Mais à quoi bon parler de la mort ? Un homme répond :  » J’ai l’impression d’exister d’autant plus fort avec la conscience de la mort. Elle donne du relief à la vie. Le fait qu’il y ait une fin amène une urgence de vivre.  » Bernard Crettaz replace cette parole dans un cadre culturel qui rend la mort aux vivants :  » Toute ma démarche vise à décoloniser la fin de vie, la mort et le deuil de l’encadrement psychologisant assuré par des spécialistes. Je ne fais ici que revenir aux pratiques de toutes les cultures antérieures à la nôtre : parler de ces « choses dures » dans les rencontres ordinaires, dans les veillées mortuaires et dans les repas d’enterrement dont je suis l’héritier direct.  » Pourquoi solliciter cette parole dans les cafés ?  » Pour lier deux structures existentielles et culturelles contradictoires : la légèreté du bistrot et la profondeur de la mort. « 

Au fond de la péniche, l’ambiance est effectivement feutrée et relax. Un grand à lunettes raconte avoir voulu montrer la tombe de sa mère à son fils. A son arrivée, les pelleteuses étaient à l’action. La concession prenait fin (au bout de vingt ans). Pour offrir malgré tout à son fils ce rendez-vous avec sa grand-mère, il s’est recueilli sur une tombe voisine. Vingt ans pour un deuil. Une seule génération. L’assemblée est unanime : c’est trop court.

A présent, le groupe partage les différences de rites selon les cultures. La Mexicaine évoque la Fête des morts. La Grecque raconte les rites orthodoxes. Le Maghrébin, le soutien des proches : trois jours de présence sans discontinuer. L’absence de chemin pour conduire ses défunts se fait cruellement ressentir. Le type à lunettes évoque la  » manière horrible dont sa tante est partie au crématorium : un quart d’heure et personne au moment de la prise de paroles pour évoquer la défunte. Elle part sans un mot « .

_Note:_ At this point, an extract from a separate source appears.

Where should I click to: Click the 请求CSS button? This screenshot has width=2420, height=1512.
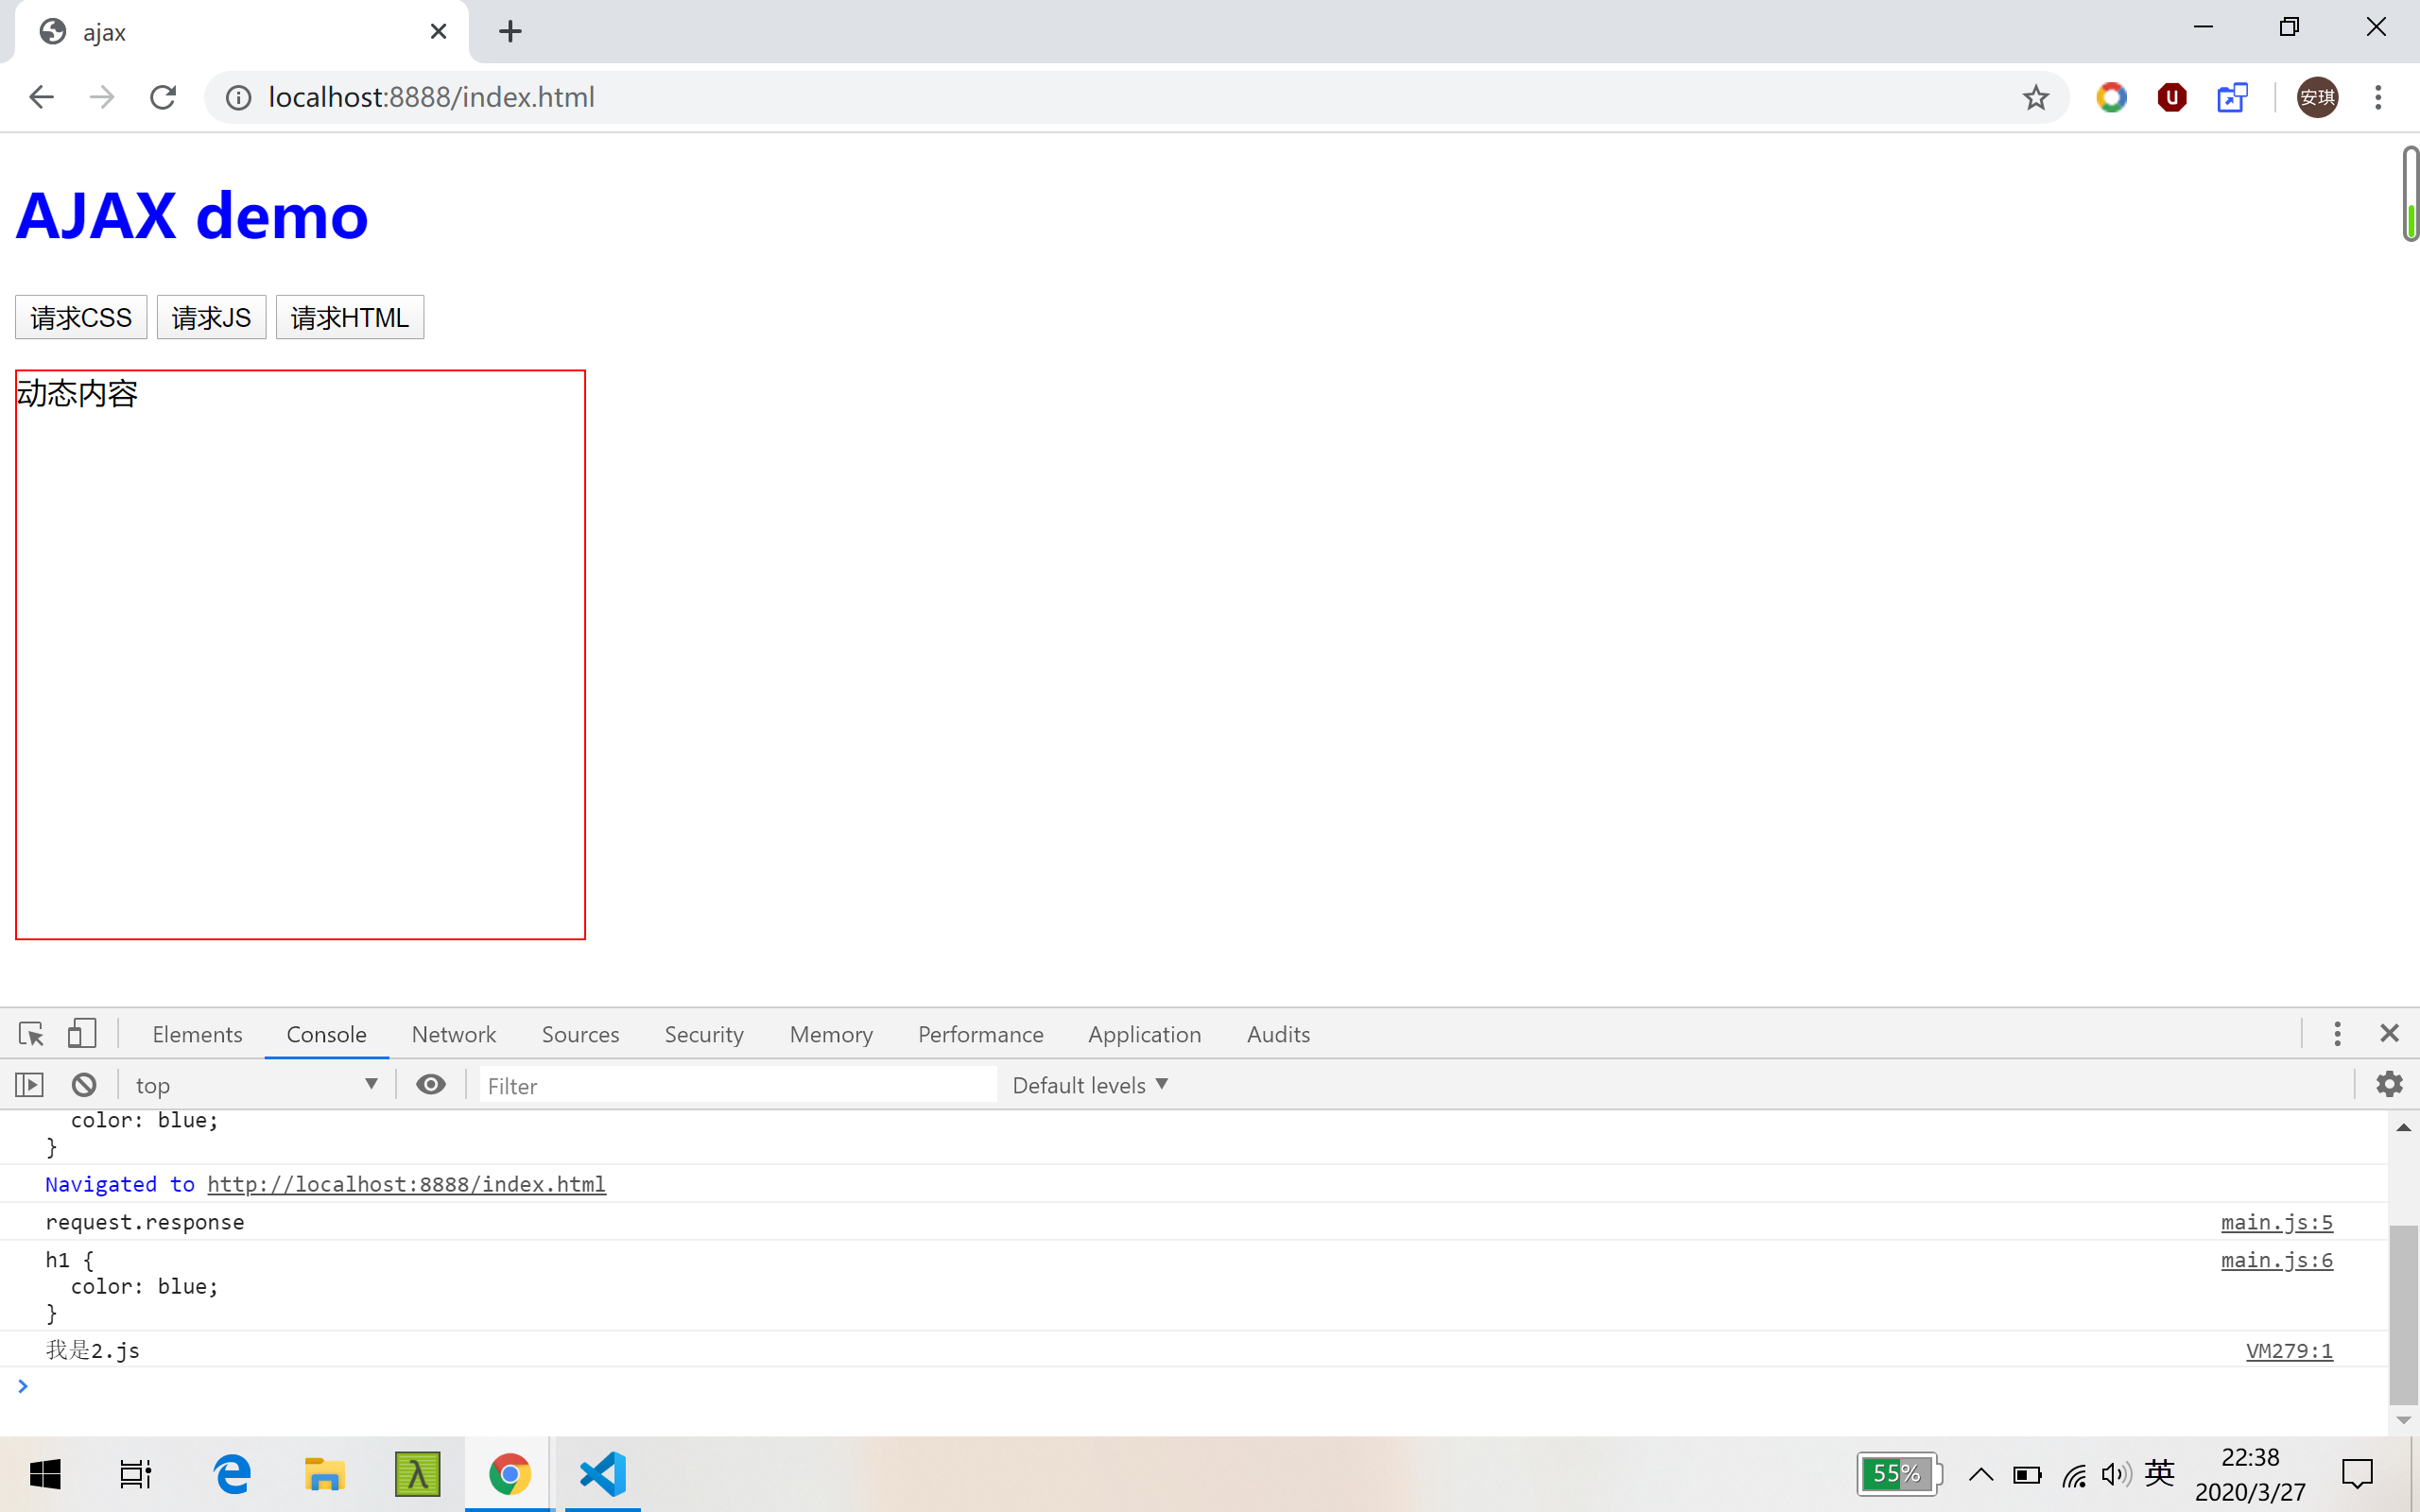point(81,318)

Avec des religions de plus en plus délaissées, chacun doit réinventer le dernier voyage. Sandrine Tenaud raconte le cortège funèbre esquissant une chorégraphie lors de l’enterrement d’une danseuse. Véronique dit la musique et le vin italien à l’enterrement de son papa. Un homme explique ces bois en Allemagne où  » l’on peut choisir un arbre et disperser les cendres au pied. Une plaque rappelle l’arbre choisi. C’est une idée fabuleuse. Mon meilleur copain est là. On était dans la nature. On était ensemble, on parlait plus facilement. C’était fort.  » Ces exemples collent avec les analyses sociologiques de Jean Monbourquette et Isabelle d’Aspremont (2) :  » Quand, aujourd’hui, quelqu’un tient à manifester la douleur de son deuil, il est poliment rejeté, un vide social se crée autour de lui.  » Frappé par la mort d’un proche, l’endeuillé, se sentant coupable,  » ne veut pas déranger « .

Le pari des Cafés des morts est de rendre à la grande faucheuse une voix, fût-elle macabre. Même si on connaît déjà la fin de nos vies, regardons le film jusqu’au bout.

(1) Cafés mortels. Sortir la mort du silence, de Bernard Crettaz, Labor et Fides, 2011.

(2) Excusez-moi, je suis en deuil , Jean Monbourquette et Isabelle d’Aspremont, Novalis, 2011.